Ma non si tratta di farmaci da assumere quotidianamente a casa, né si avvicinano allo schema delle terapie farmacologiche, che vengono solitamente prescritte dallo psichiatra di riferimento. L’assunzione di psichedelici – che, per definizione, sono delle vere e proprie droghe – avviene infatti in un contesto controllato, affiancata da una psicoterapia specifica: «Il paziente – sottolinea Comai – viene preparato dallo psicoterapeuta all’utilizzo della molecola, che permette di fare un vero e proprio viaggio all’interno della propria coscienza. All’interno di questo setting clinico, gli effetti sembrano essere positivi».
Il nodo resta soprattutto culturale ed etico. Ancora oggi, il termine “psichedelici” evoca infatti immagini di raduni hippie e sperimentazioni improvvisate che condizionano il dibattito pubblico. «C’è uno stigma nell’utilizzo di queste sostanze proprio perché erano state associate agli hippie o ai movimenti rivoluzionari del ventennio ’60-80» osserva Comai. Una percezione che mal si concilia con i dati sperimentali degli ultimi anni: «In realtà queste sostanze psicoattive sembrano essere tra le meno pericolose e non inducono dipendenza come potremmo pensare. Sono anzi utilizzate anche per trattare la dipendenza da altre droghe, come nicotina o alcool».
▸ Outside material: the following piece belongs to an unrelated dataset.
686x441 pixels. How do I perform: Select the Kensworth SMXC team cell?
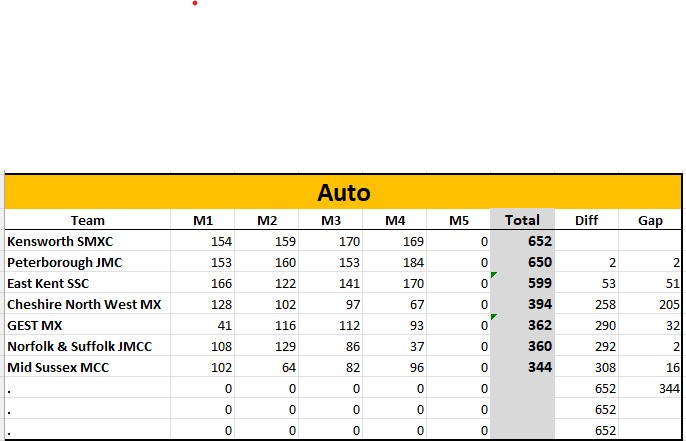pos(60,241)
Ciò non significa, però, che siano prive di rischi. Senza un adeguato supporto clinico, gli effetti psichedelici possono degenerare in esperienze traumatiche. «È vietato il fai da te», avverte il professore. «Potrebbero indurre psicosi, bad trips, risvegli molto traumatizzanti». Il contesto terapeutico, dunque, non è solo un dettaglio operativo, ma una condizione essenziale per garantire sicurezza ed efficacia.
Il verdetto dei trial deciderà il futuro: gli psichedelici entreranno davvero nella pratica medica?
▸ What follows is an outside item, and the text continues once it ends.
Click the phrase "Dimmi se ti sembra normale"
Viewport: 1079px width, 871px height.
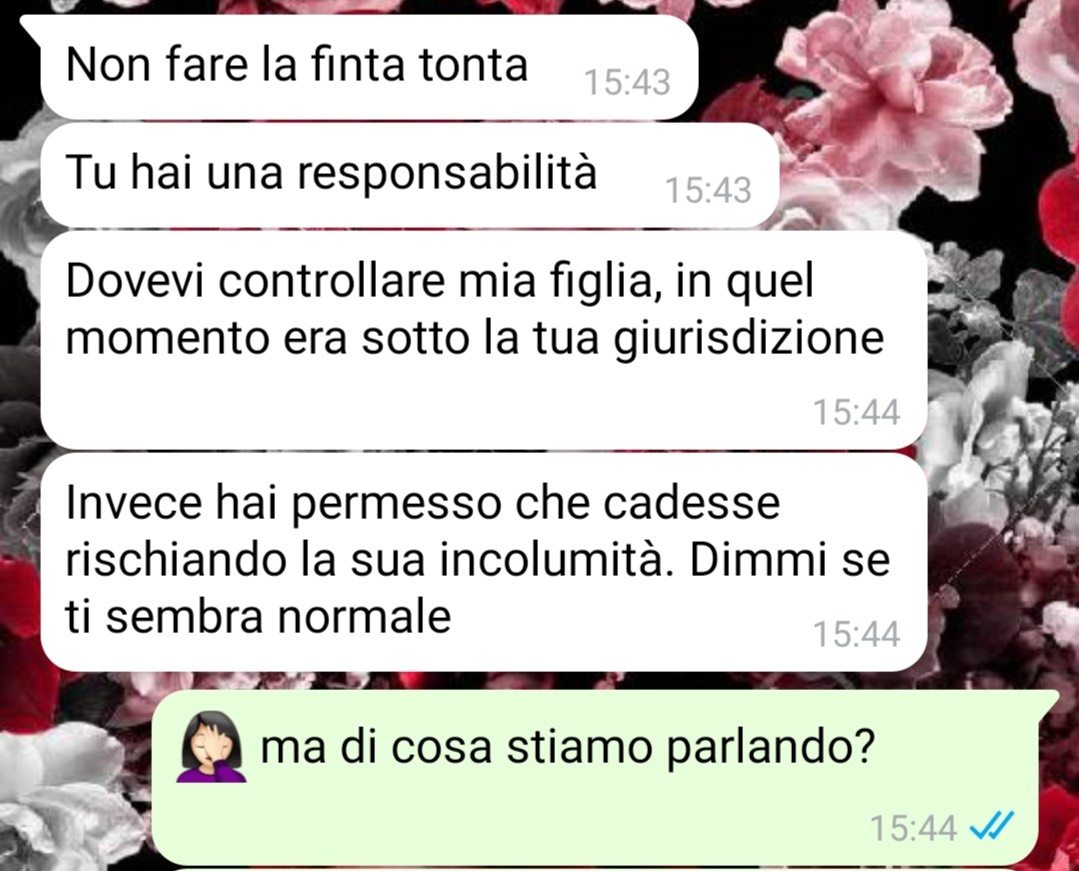478,588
Il futuro? Dipende dalla ricerca e dalla capacità del sistema sanitario di integrare approcci innovativi. In Italia la strada è stata appena tracciata e gli ostacoli sono ancora numerosi: infrastrutture insufficienti, necessità di formazione specifica per psicoterapeuti e psichiatri, un quadro normativo rigido e una certa diffidenza culturale.
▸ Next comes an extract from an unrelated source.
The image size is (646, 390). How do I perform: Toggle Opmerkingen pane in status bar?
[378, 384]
Tutto ruota attorno ai risultati del trial di Chieti e dei futuri studi clinici. «Vediamo se nel trial di Chieti ci saranno ottimi risultati e poi capiremo se anche in Italia potremo contribuire alla conoscenza generale e dirci se queste molecole funzionano o in che tipo di paziente funzionano», dice Comai. Se i dati saranno positivi, non è escluso che LSD e psilocibina possano entrare nella pratica clinica entro i prossimi anni, come già avvenuto per l’esketamina.
Per l’Italia, potrebbe essere l’inizio di una nuova era nella cura della depressione (e non solo): più rapida, più personalizzata e – forse – più efficace. Ma solo la scienza potrà dire se questo “rinascimento psichedelico” diventerà davvero un nuovo capitolo della medicina o tornerà di nuovo nell’oblio.